Une évolution confirmée par la Direction générale de l’aviation civile (DGAC) dans un contexte où la dématérialisation des papiers officiels s’accélère, mais dont l’application reste aujourd’hui encore inégale dans les usages.
Lancée en 2024, l’application France Identité permet à des millions de Français d’enregistrer en toute sécurité les données de leur carte nationale d’identité, mais aussi de leur permis de conduire ou de leur carte grise, dans un format numérique certifié. L’objectif affiché du gouvernement est de simplifier les démarches du quotidien, ce qui passe, dans le cas du transport aérien, par la possibilité de ne plus sortir de son portefeuille plastique au moment de passer les portiques.
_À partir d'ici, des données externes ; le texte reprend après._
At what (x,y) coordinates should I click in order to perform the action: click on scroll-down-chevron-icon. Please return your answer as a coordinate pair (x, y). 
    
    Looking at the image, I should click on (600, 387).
Pour autant, cette reconnaissance n’est pas encore totale : sur le terrain, la carte d’identité virtuelle n’est pas automatiquement acceptée partout, encore moins à toutes les étapes du voyage. En l’état actuel des choses et selon plusieurs compagnies aériennes, seul le document physique, carte d’identité ou passeport, continue d’être requis si vous devez franchir une frontière internationale, même au sein de l’Union européenne. L’identité numérique ne remplace pas encore ces pièces lors des contrôles aux frontières, ni dans certains aéroports ou auprès de certains transporteurs.
Cette ambiguïté tient en grande partie à l’articulation entre normes juridiques, pratiques des transporteurs et capacités techniques des infrastructures. Juridiquement, les documents d’identité, qu’ils soient au format papier ou numérique, doivent permettre de vérifier l’identité du voyageur de façon fiable. Si la loi française et les règlements européens tendent vers une harmonisation des formats numériques, l’acceptation effective dépend encore des systèmes de contrôle aux frontières, qui n’ont pas tous été adaptés au traitement de versions dématérialisées.
Dans certaines compagnies et aéroports étrangers, la carte d’identité numérique est encore refusée comme preuve d’identité pour l’embarquement, ce qui reflète une hétérogénéité européenne sur l’usage des identités numériques. Tant que des règles communes et des technologies standardisées ne seront pas déployées à l’échelle de l’espace Schengen, voire au-delà, les voyageurs devront garder sur eux une version physique de leurs papiers, même s’ils prévoient d’utiliser l’application.
Pour les voyageurs domestiques en France ou vers des destinations de l’espace Schengen où les contrôles d’identité aux frontières n’existent plus, la carte d’identité virtuelle pourrait pourtant transformer l’expérience car elle ferait disparaître le besoin de sortir sa carte en plastique dans la file d’embarquement, rendant le passage des points de contrôle plus fluide, sans pour autant abolir l’obligation de prouver son identité selon les règles en vigueur.
Ce pas vers la dématérialisation s’inscrit dans une tendance plus large à électronifier les documents officiels, mais il illustre aussi les limites d’une transformation qui dépend de multiples acteurs, autorités nationales, compagnies aériennes, aéroports et régulateurs européens, et d’une interopérabilité technique encore partielle.
Si la carte d’identité virtuelle se rapproche de ce que beaucoup considèrent comme l’avenir des documents d’identité, la transition reste progressive et ponctuée d’incertitudes qui imposent encore de conserver ses papiers physiques lors de chaque voyage.